FREE STREAMING on FILMEXPLORER - 13-19 - February 2020
Veslemøy’s Song | Sofia Bohdanowicz | CAN 2018 | 9’ | Locarno Film Festival 2018, Locarno Shorts Weeks 2020
A cipher for Sofia Bohdanowicz herself, Audrey (Deragh Campbell) searched the New York Public Library for a rare recording of a song by Kathleen Parlow, a music instructor who taught Bohdanowicz’s grandfather the violin. Campbell’s Audrey also appears in Bohdanowicz’s first feature Never Eat Alone (2016) and her latest feature MS Slavic 7. The Toronto-based filmmaker retraces the experiences of her grandmother, Joan Benac, through fictionalised frameworks and via certain sounds and images that illuminate the relative precarity of the analogue age.

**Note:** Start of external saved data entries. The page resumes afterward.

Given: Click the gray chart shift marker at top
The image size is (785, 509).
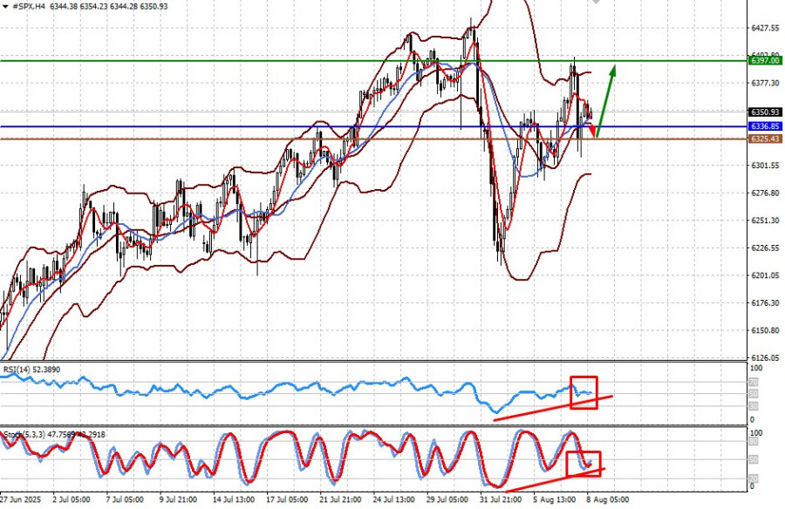Looking at the screenshot, I should pyautogui.click(x=596, y=3).
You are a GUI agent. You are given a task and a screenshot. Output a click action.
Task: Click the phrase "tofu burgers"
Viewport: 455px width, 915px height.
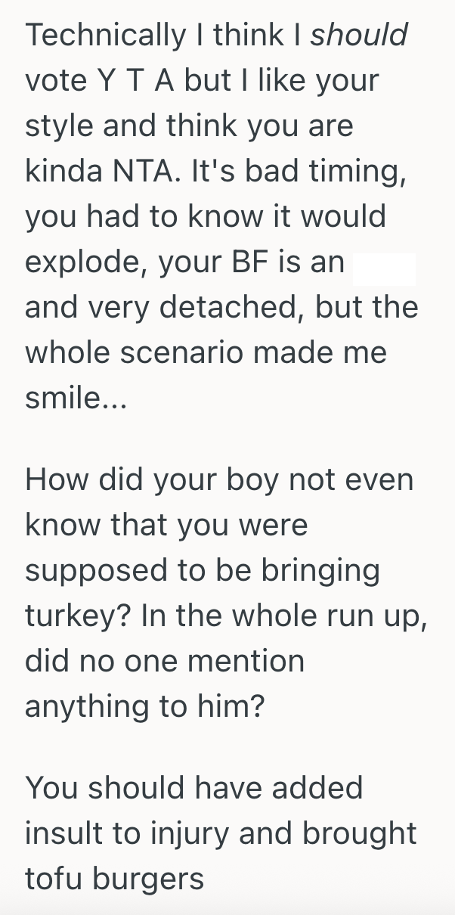pyautogui.click(x=114, y=879)
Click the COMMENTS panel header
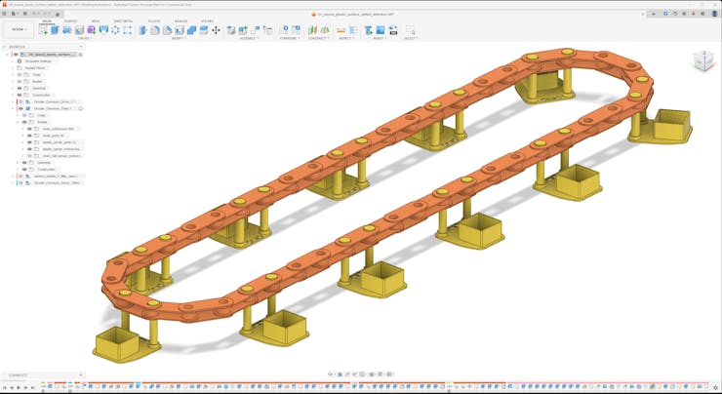The image size is (722, 394). [18, 374]
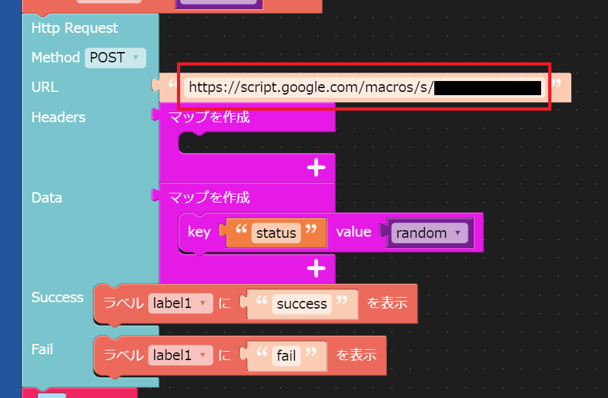
Task: Open the Method POST dropdown
Action: click(116, 58)
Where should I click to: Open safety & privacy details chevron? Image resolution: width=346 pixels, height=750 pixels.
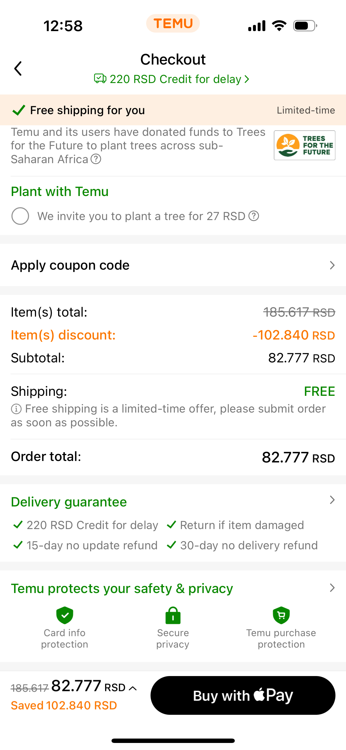click(332, 588)
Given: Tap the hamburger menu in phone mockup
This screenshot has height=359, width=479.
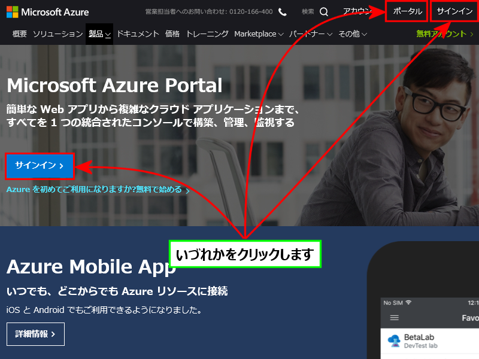Looking at the screenshot, I should pos(394,318).
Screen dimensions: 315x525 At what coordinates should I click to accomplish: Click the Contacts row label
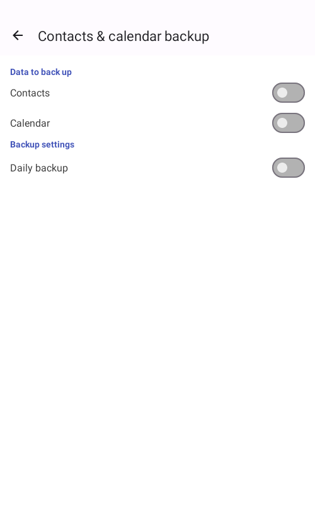pos(30,93)
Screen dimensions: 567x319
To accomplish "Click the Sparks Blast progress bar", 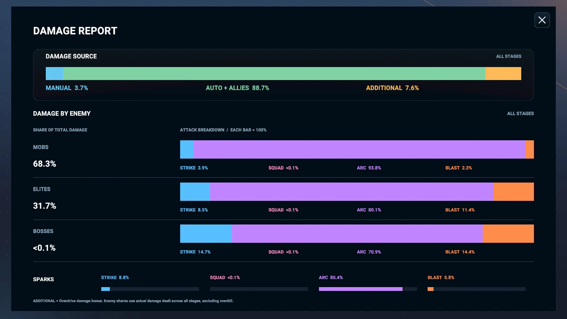I will tap(477, 289).
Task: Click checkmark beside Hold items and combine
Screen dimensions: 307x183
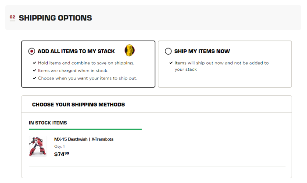Action: click(x=34, y=63)
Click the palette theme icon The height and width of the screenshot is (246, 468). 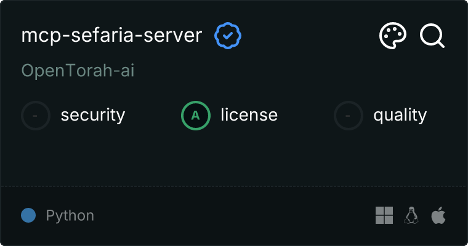393,36
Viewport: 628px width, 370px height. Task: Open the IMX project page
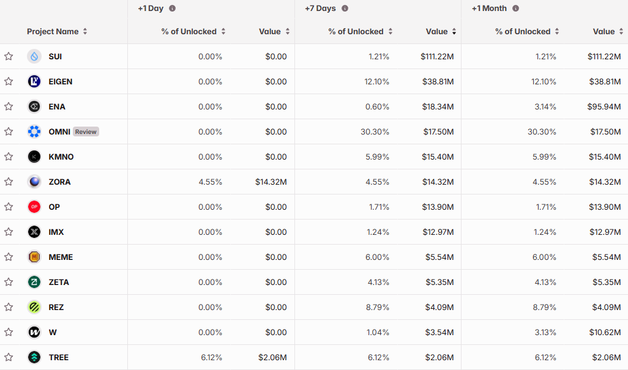(56, 232)
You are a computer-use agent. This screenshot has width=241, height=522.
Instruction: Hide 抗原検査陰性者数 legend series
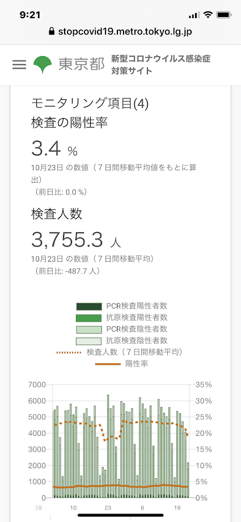121,340
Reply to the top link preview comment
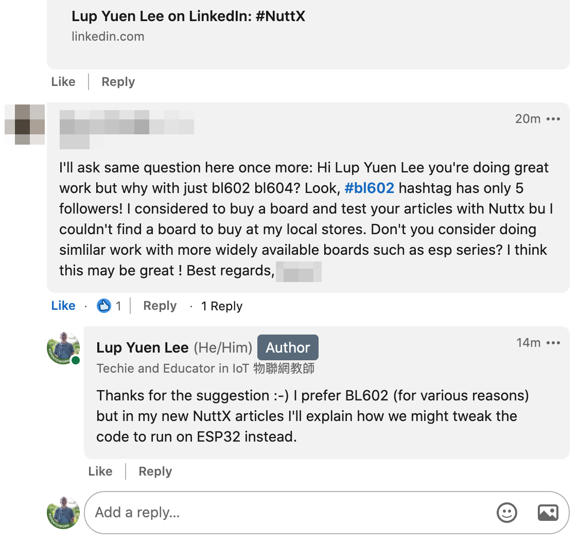 pos(118,82)
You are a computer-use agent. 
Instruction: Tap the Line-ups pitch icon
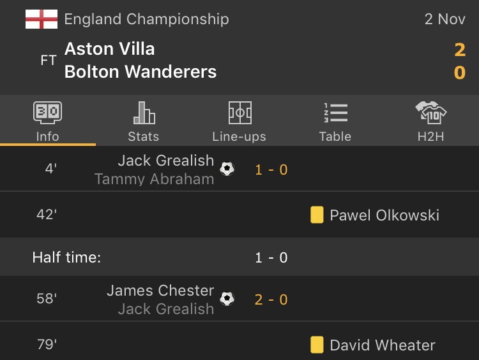[x=240, y=113]
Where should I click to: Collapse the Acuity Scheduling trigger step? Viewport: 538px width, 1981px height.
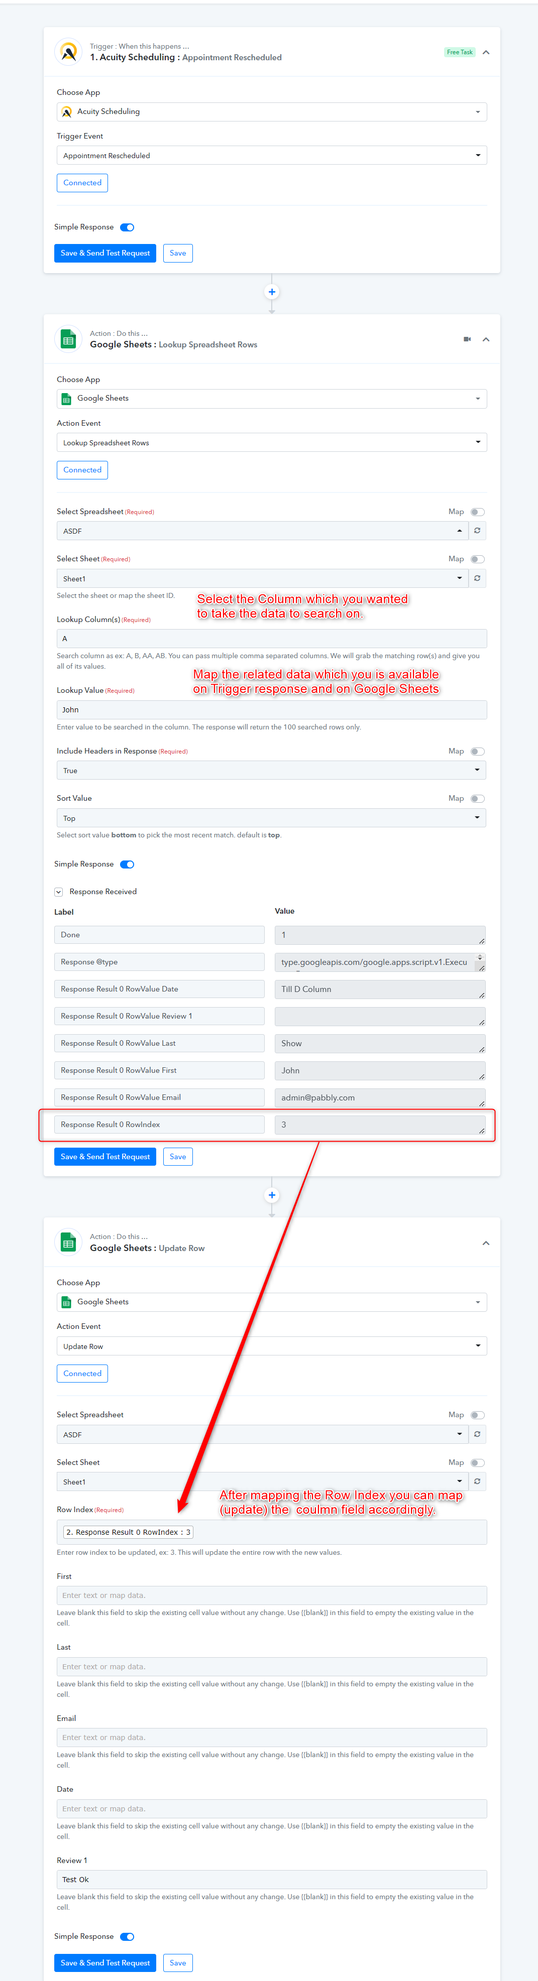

In the film a young girl flies to New York to listen to a record from 1909. That record is Veslemøy’s Song, the encore to a hundred page concerto piece dedicated to the once famed but now forgotten music teacher of Bohdanowicz’s grandfather. Being a very rare wax cylinder, Audrey can neither see nor touch the record. She can only communicate with the engineer through a computer interface. Withholding the end of the record from her, the technician’s messages appear sterile and lifeless. Audrey cries, eats an egg salad sandwich and the film ends.
This vaguely dystopian ending to the form makes the form-within-the-form structure especially pertinent. The intimacy (and lack thereof) in the encounter between Audrey and technician – between Audrey and her disappointing egg salad sandwich – contrasts with the deep personal significance the record has for her family history. Watching this hand-processed 16mm film digitised into a mp4 file as a criticism on an online viewing library before it goes on to show at an on demand festival platform calls forth questions of reproduction and authenticity. In the reproduction and dissemination, the ease of accessibility means the plane journey Audrey makes is no longer necessary. It is as readily available worldwide as the disappointing egg salad sandwich she eats.
It is in the search for the original that beauty arises however. The soundtrack – the gentle plucking of violin strings, the clicking of a metronome – offers gentle suggestions of something not instantly available online. The degraded 16mm film again points to something that we can no longer see, a faded beauty, a legacy, Parlow herself perhaps.